TOW#563 — Lying salespeople

Dear salespeople and all those who deal with any kind of sales! Do you know that the general attitude of customers towards us is negative? That is, they feel insecure and are very distrustful of salespeople, as well as very skeptical and reserved. They think that the seller is not there to help them, but to take their money. It’s all because of the existence of a large number of unethical salespeople who don’t try to help customers in the buying process, but only think about themselves and how to sell the product and take their money.

The essence of sales is to do everything in our power to help customers to get what they need. But there are many sellers who, in order to achieve their targets, earn a bigger bonus or stand out from their colleagues, use a number of manipulative techniques and lies, just to sell their product or service. This is mostly due to ignorance and insecurity, so they have to manipulate and lie in order to hide their shortcomings. Consequently, as a result of such fake salespeople, customers have the same perception about all of us, even those who are truly hardworking and honest in their intentions.

This is important to know because the axis of the negotiation is on the side of the buyer from the very beginning.
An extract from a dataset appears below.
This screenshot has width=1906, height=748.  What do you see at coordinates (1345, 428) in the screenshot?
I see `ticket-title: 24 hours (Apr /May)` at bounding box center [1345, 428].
Therefore, you first need to gain their trust, and only then get to a level where you can talk with them openly and honestly. And the easiest way to gain customers’ trust is if you truly want and try to help them from the very outset.
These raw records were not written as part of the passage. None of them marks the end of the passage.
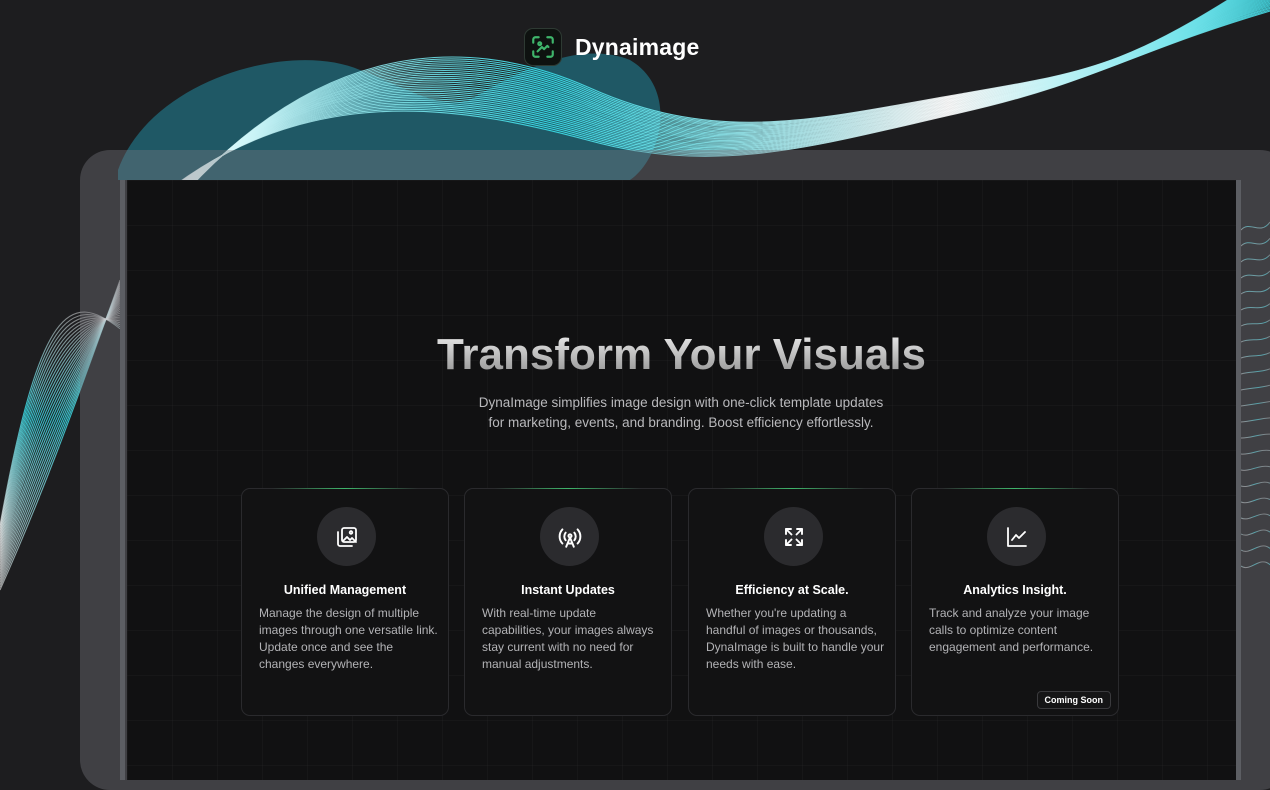 The height and width of the screenshot is (790, 1270). Describe the element at coordinates (638, 46) in the screenshot. I see `brand-name: Dynaimage` at that location.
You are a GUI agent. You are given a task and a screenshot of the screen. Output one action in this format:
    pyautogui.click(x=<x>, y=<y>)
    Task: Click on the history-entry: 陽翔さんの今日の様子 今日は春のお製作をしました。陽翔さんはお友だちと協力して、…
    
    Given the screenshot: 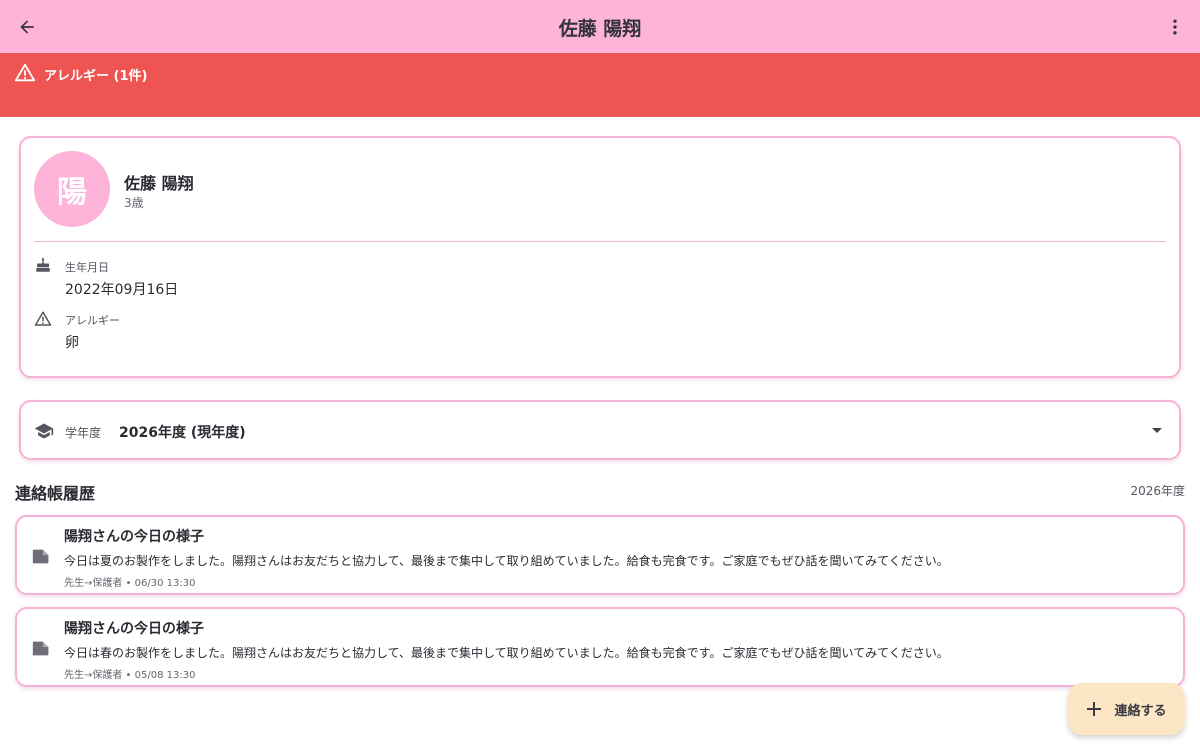 What is the action you would take?
    pyautogui.click(x=600, y=647)
    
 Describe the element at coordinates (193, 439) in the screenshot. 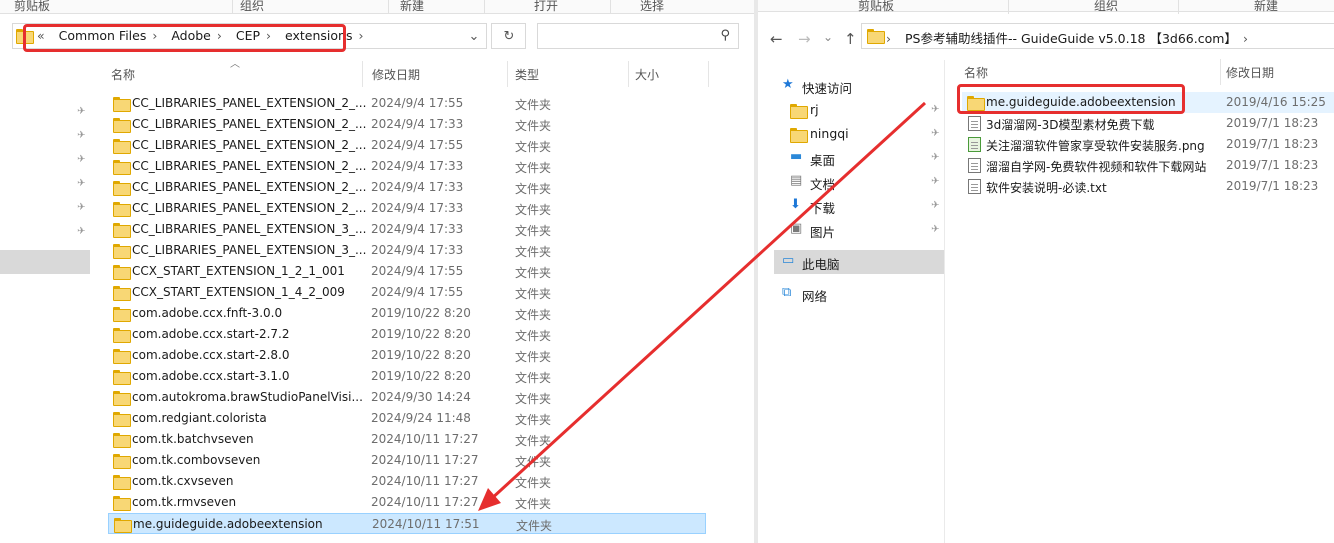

“Help me to buy, don’t sell to me.” — Jeffrey Gitomer

This quote’s from a well-known American sales consultant who’s explained it very nicely. If you only want to sell to customers and take their money, they’ll feel it immediately. If you don’t have sincere intentions that you want to help customers solve their ‘problems’, while keeping your interests second, they’ll notice it and leave. The most interesting thing is that they may not even be aware of why they left, they simply felt that they weren’t welcome there.
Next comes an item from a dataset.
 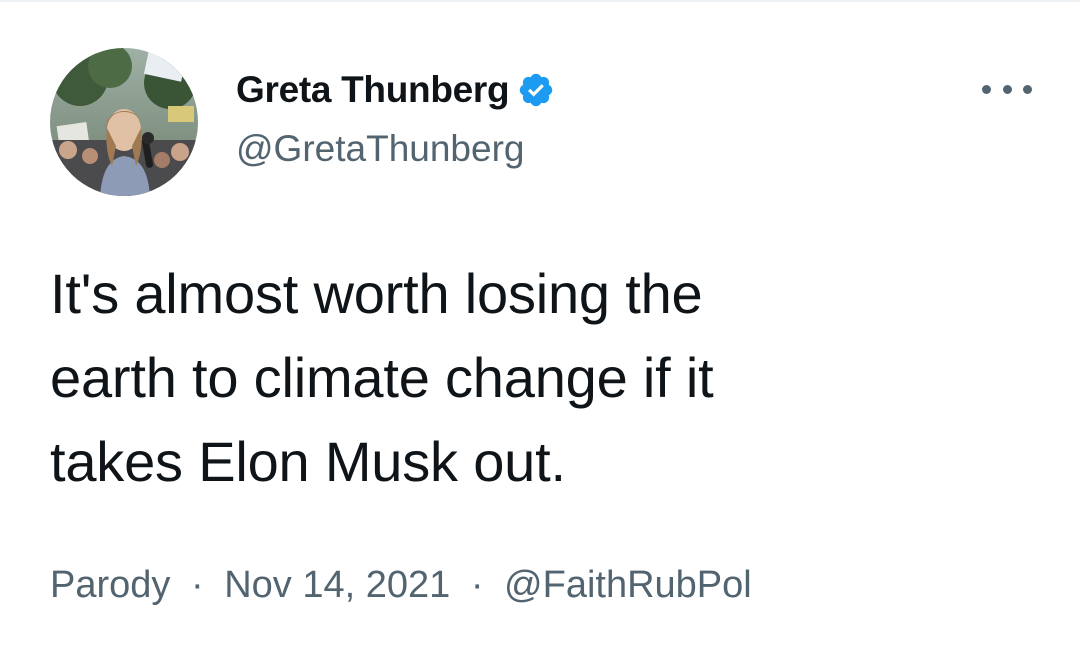 What do you see at coordinates (628, 585) in the screenshot?
I see `source-handle: @FaithRubPol` at bounding box center [628, 585].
Here’s some tips on how you should position yourself in order to leave a better, more positive impression on customers:

Do you like the work you do (sales)? — you must first clear this up with yourself. If you don’t like sales, you’ll never be good at it, nor will you good with customers;

Don’t be afraid of rejection — one of the biggest fears in sales is rejection. For fear of rejection, you think you have to do everything (even lying) to complete a sale;

Knowledge of your product — one of the most important conditions for being good at and having credibility in sales is to know the product you’re selling inside out;

Active listening — if you’re talking too much, it means you don’t have control over the sales process, and it also means that you don’t listen much to the interlocutor. If the customer is the one talking more, the chances of understanding what the customer needs, as well as being successful in the sale, are much higher;

Ask questions — questions are one of the most important elements in the sales process. You mustn’t start presenting your products and/or services unless you first find out what the client wants and needs;

Don’t undervalue customers — all customers are the same. Don’t selectively commit to and engage only with certain ones, but try to overcome prejudices and see all customers through the same lens;

Empathise with customers — be empathetic, start with a YOU, rather than ME perspective. It’s ‘normal’ to always start from the ‘I’ perspective, so it takes real mental effort if you want to change the perspective to YOU;

Focus on people — a big sales mistake is being more dedicated to the product than to people. Salespeople must first connect on a personal level with buyers, and then focus on how to offer them the best solution.

Be a ‘sales consultant’, not just a salesperson.